Sır’ın Anlamı ve Esrar-ı Tecelliyat
Gizli şey demek mânâsına gelen sır; sofîye ıstılahında: Kalpte ilâhî vedîa olan bir latîfe-i rabbâniyedir. Bedende rûhun emanet ve vedîa olması mânâsında bir latîfe. İrâde, zihin, his "latîfe-i rabbâniye" dediğimiz vicdan mekanizmasının dört temel esası ve rûhun hâssası olduğu gibi, "sır" da kalbin böyle bir hâssası ve orta ölçekte bir buudu sayılır.

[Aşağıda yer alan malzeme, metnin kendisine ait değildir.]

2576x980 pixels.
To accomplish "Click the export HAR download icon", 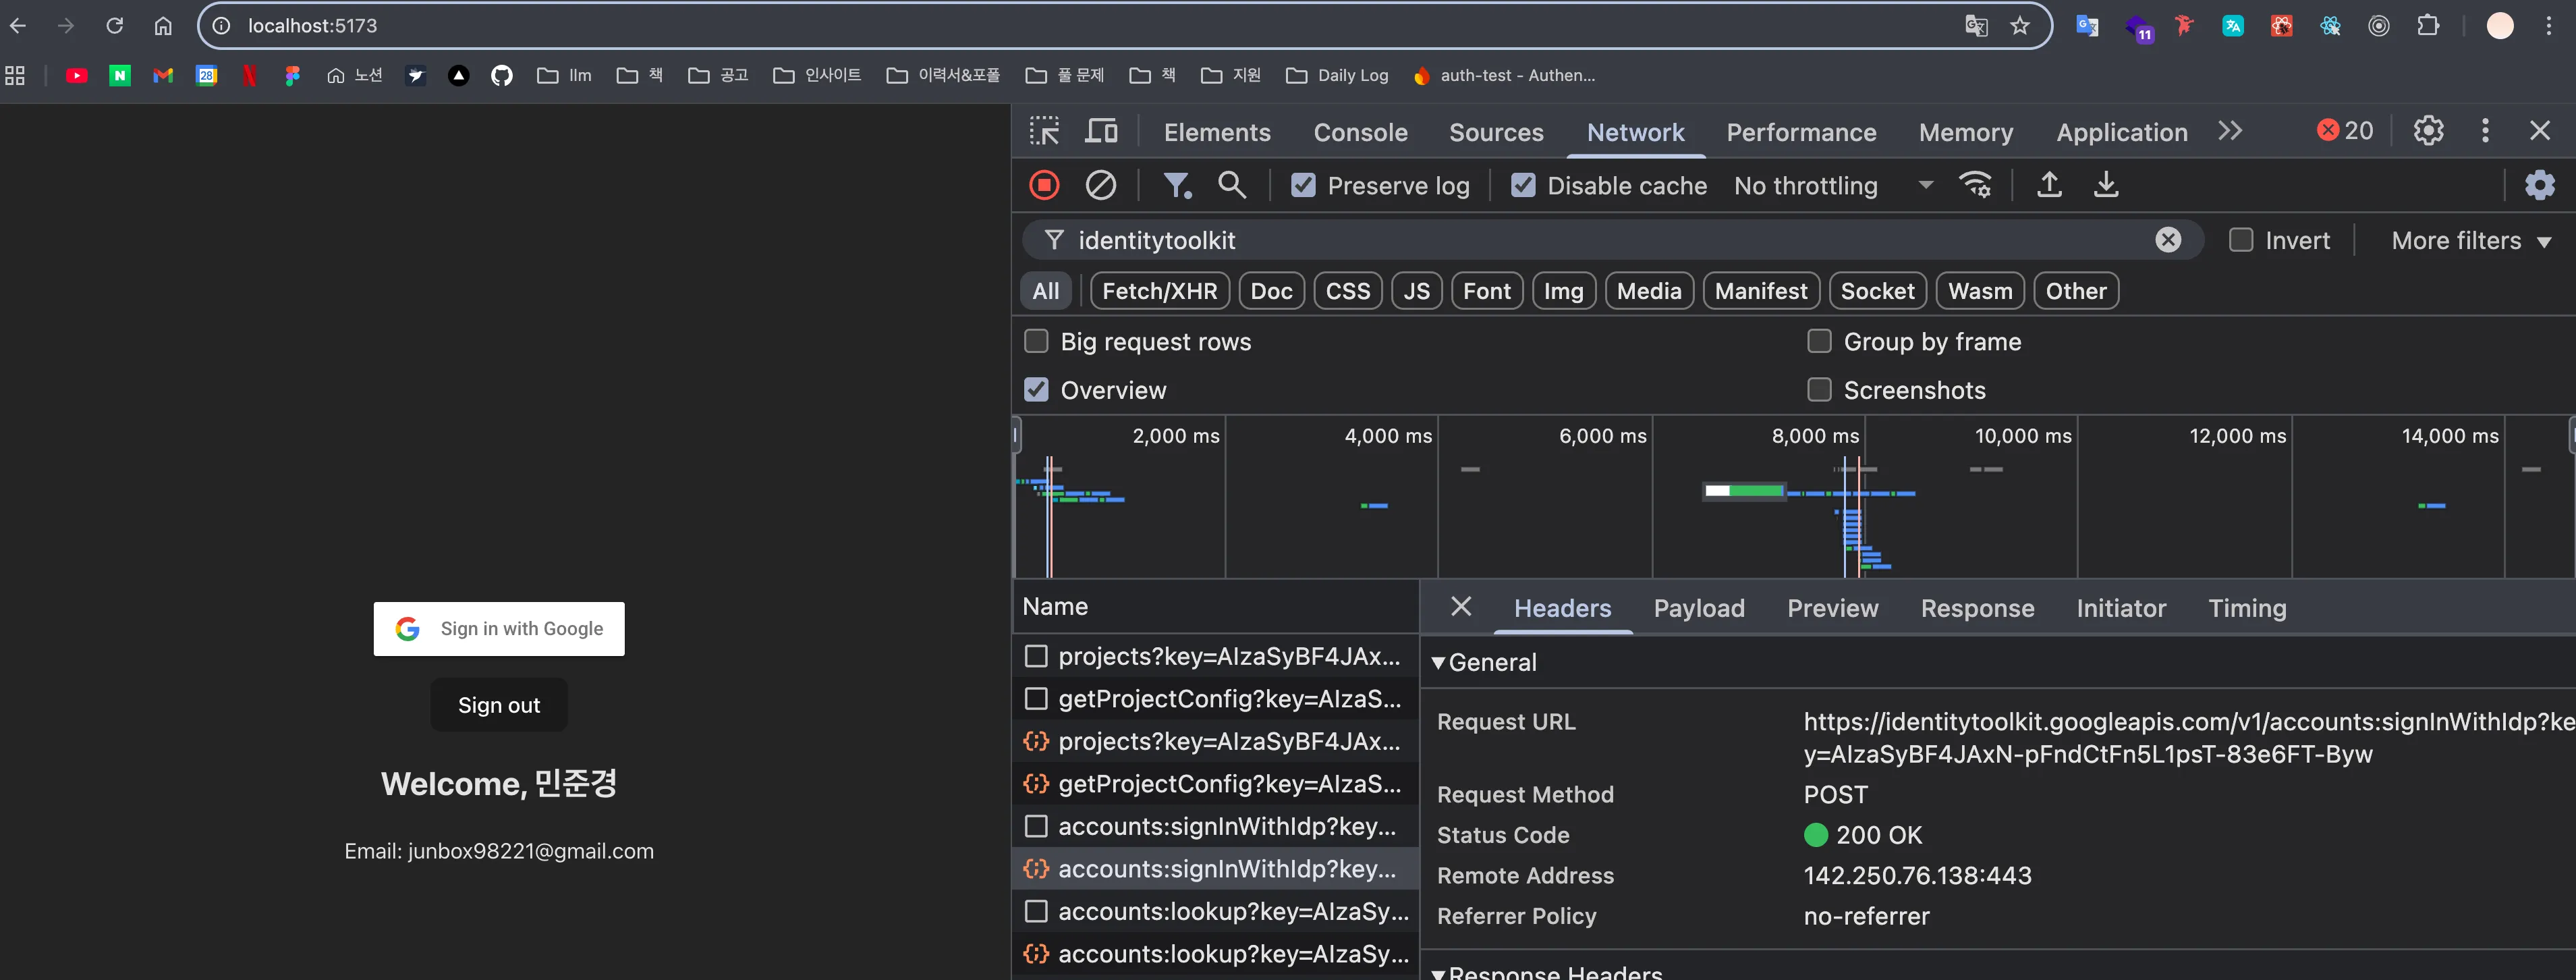I will click(2106, 185).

Vicdanın temel esaslarının, kul-Rabb münasebetleri açısından meselâ; iradenin Allah'a kulluk, zihnin mârifetullah, hissin muhabbetullah ve kalbin rü'yet-i cemâlullah misillü birer hedef ve gayesi bulunduğu gibi sırrın da ilâhî esrara açık bir hususiyeti ve gayesi vardır.

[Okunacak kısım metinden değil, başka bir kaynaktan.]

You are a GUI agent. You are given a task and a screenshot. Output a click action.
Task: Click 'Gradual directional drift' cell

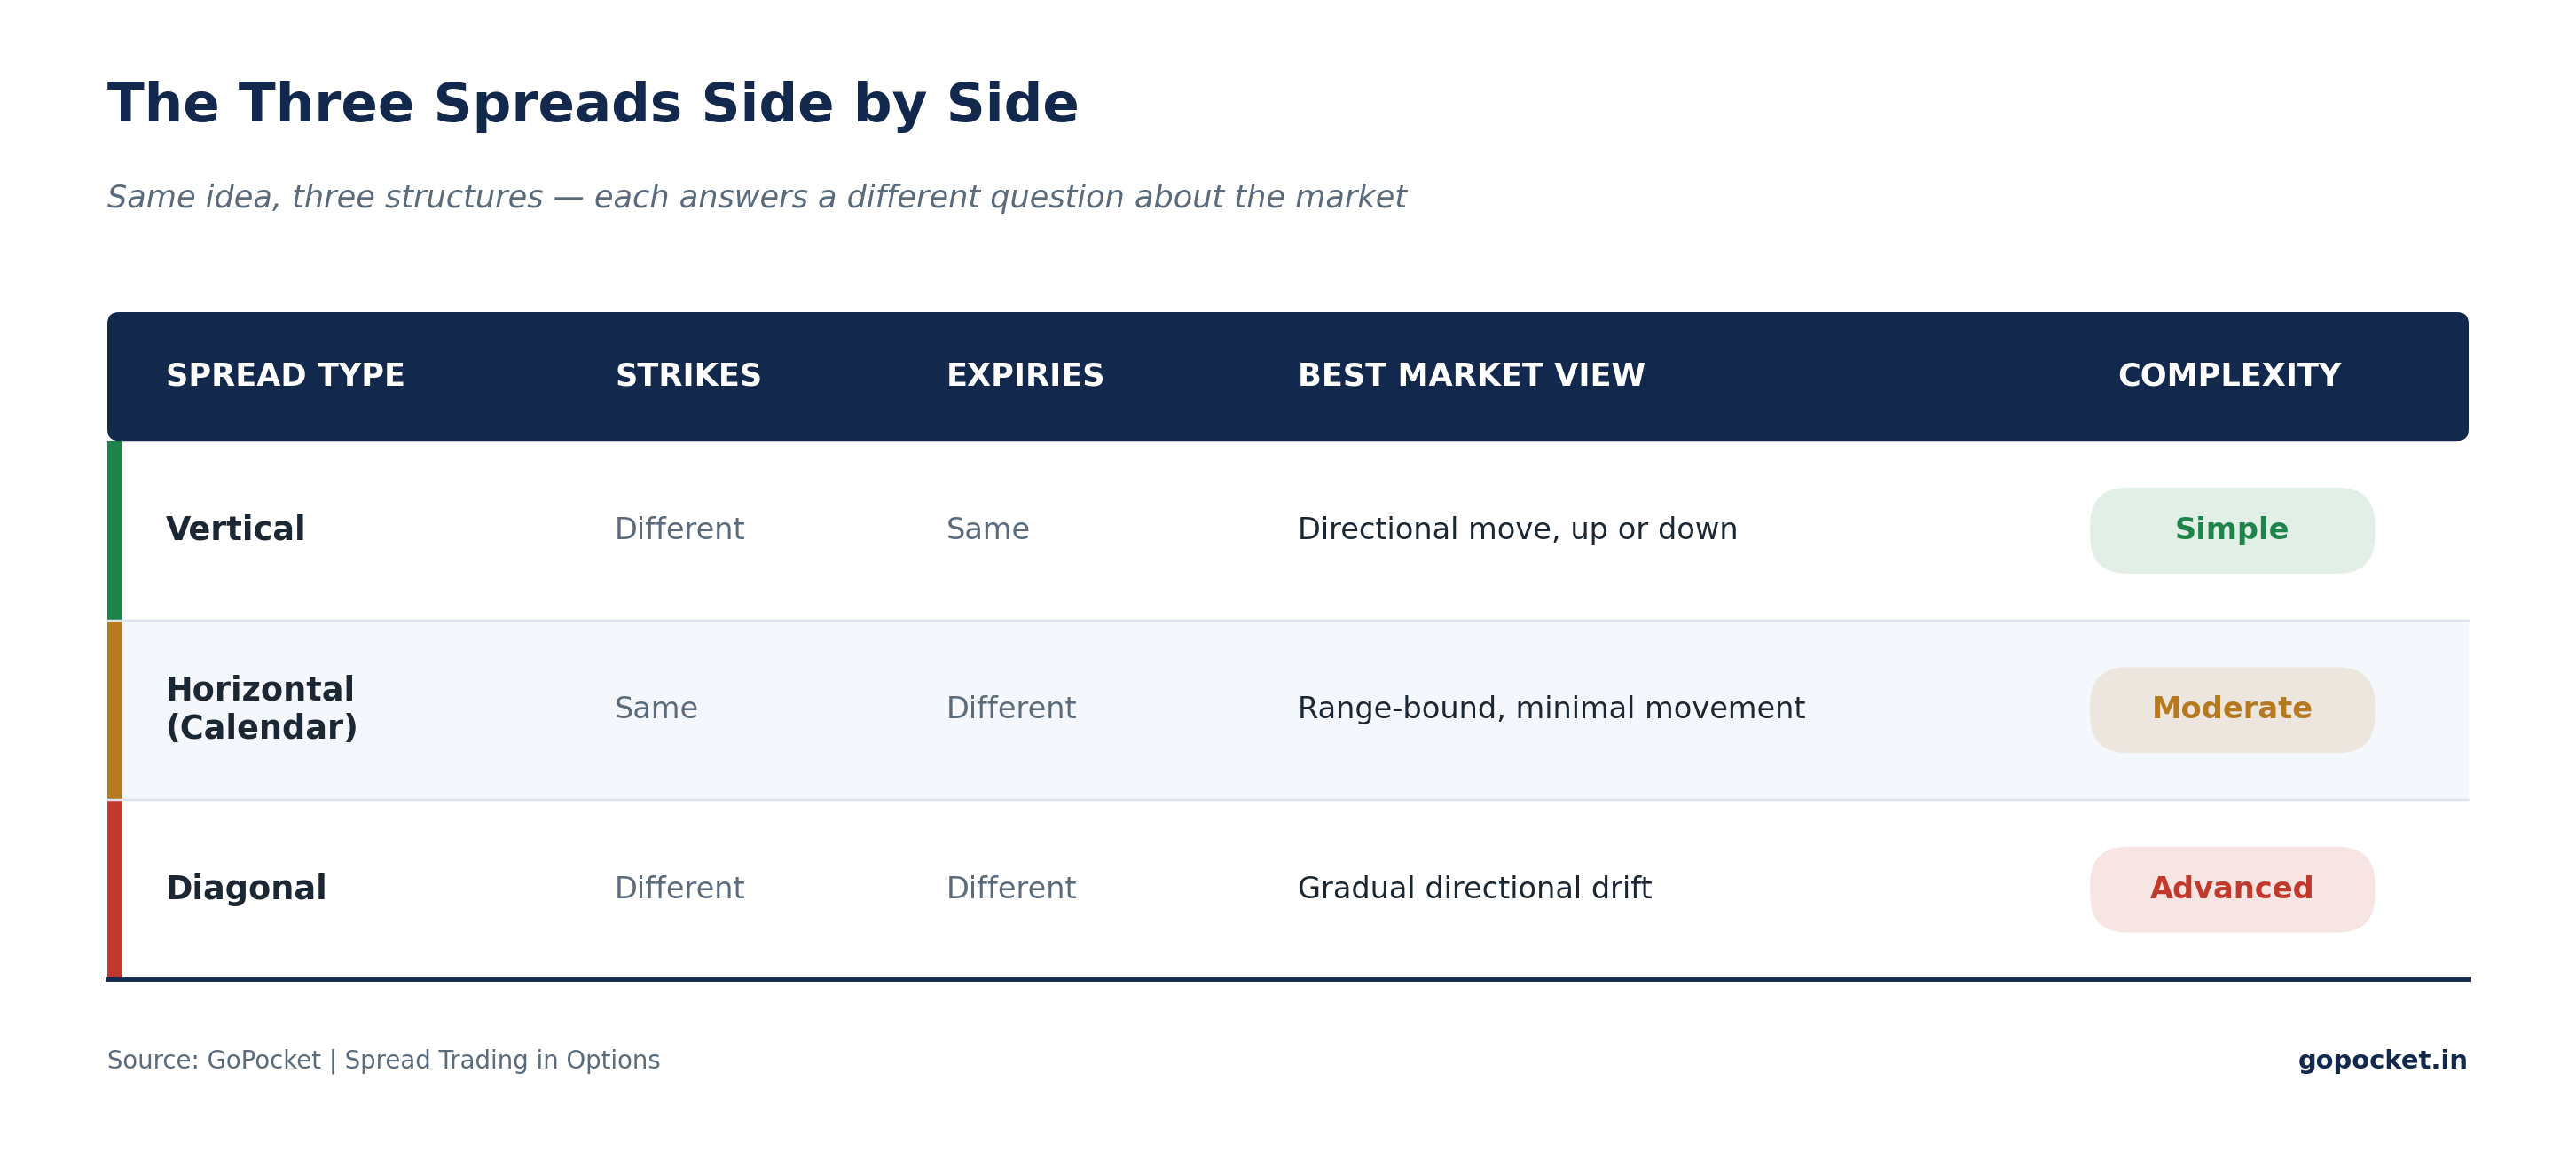[x=1474, y=888]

Bütün varlığın, Cenâb-ı Vâcibu'l-Vücud'un kudret eliyle yaratılıp ortaya konması açısından, yaratılanların Yaratan'a nisbet edilmeleriyle alâkalı sırlara "esrâr-ı rubûbiyet", kalbte tecelli-i evvelin inkişâfıyla meydana gelen ve bütün ilâhî isimler arasında ehadiyet buudunu izhar eden, dolayısıyla da, her şeyde her şeyi müşâhede zevkinin zuhurundaki sırlara da "esrâr-ı tecelliyât" denir.
- tarihinde hazırlandı.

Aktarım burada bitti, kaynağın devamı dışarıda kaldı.